Stored items:
↓↓↓

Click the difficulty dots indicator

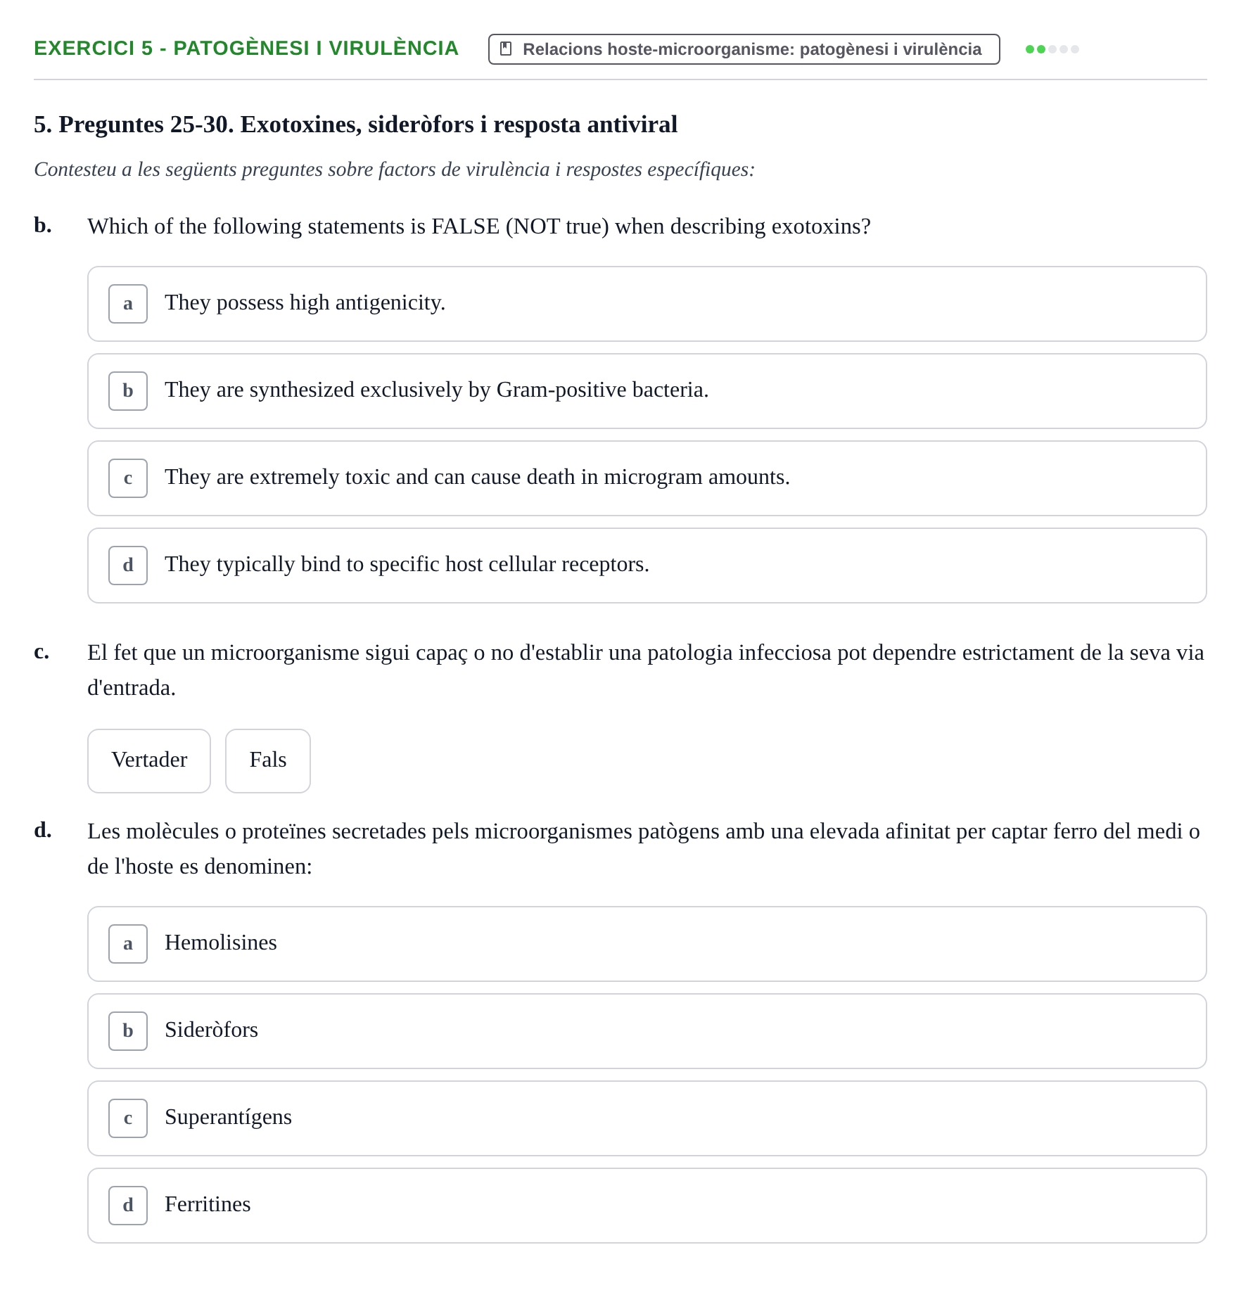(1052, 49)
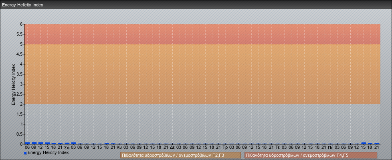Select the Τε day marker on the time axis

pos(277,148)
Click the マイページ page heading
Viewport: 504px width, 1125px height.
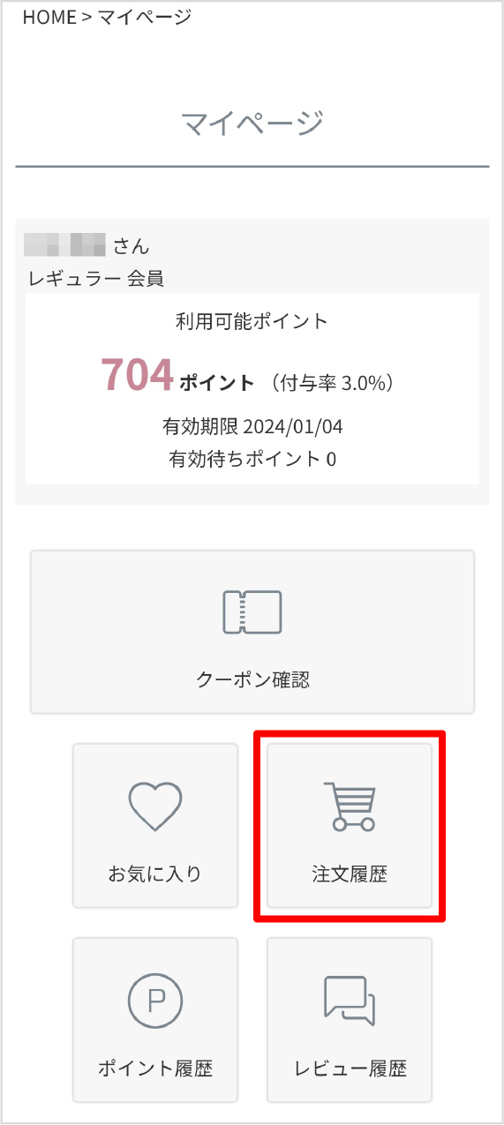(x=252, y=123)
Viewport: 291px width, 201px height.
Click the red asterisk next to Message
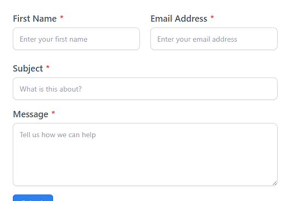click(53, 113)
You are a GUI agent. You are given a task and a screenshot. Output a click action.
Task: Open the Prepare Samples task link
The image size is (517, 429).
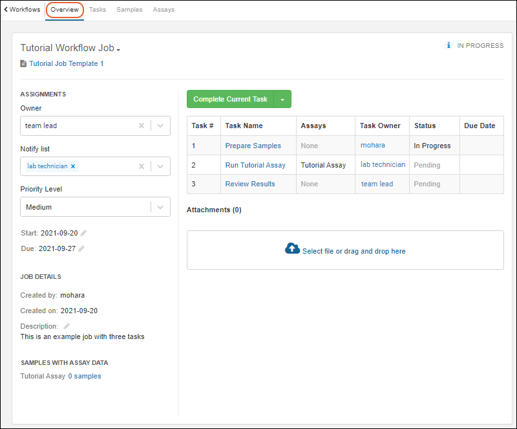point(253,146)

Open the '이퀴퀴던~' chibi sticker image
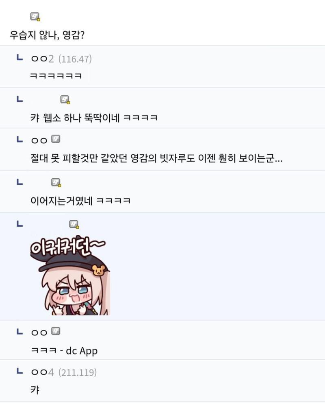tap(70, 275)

↑↑↑

# WHAT IS EXPECTED
Could you write out exactly the lines running from the one with "Click the red asterisk next to Message" through the last line of the data above, both ends kept, and omit any picture?

# RESULT BELOW
Click the red asterisk next to Message
click(53, 113)
You are a GUI agent. You are given a task and a screenshot. Output a click action.
Task: Open the Prepare Samples task link
The image size is (517, 429).
point(253,146)

Open the '이퀴퀴던~' chibi sticker image
tap(70, 275)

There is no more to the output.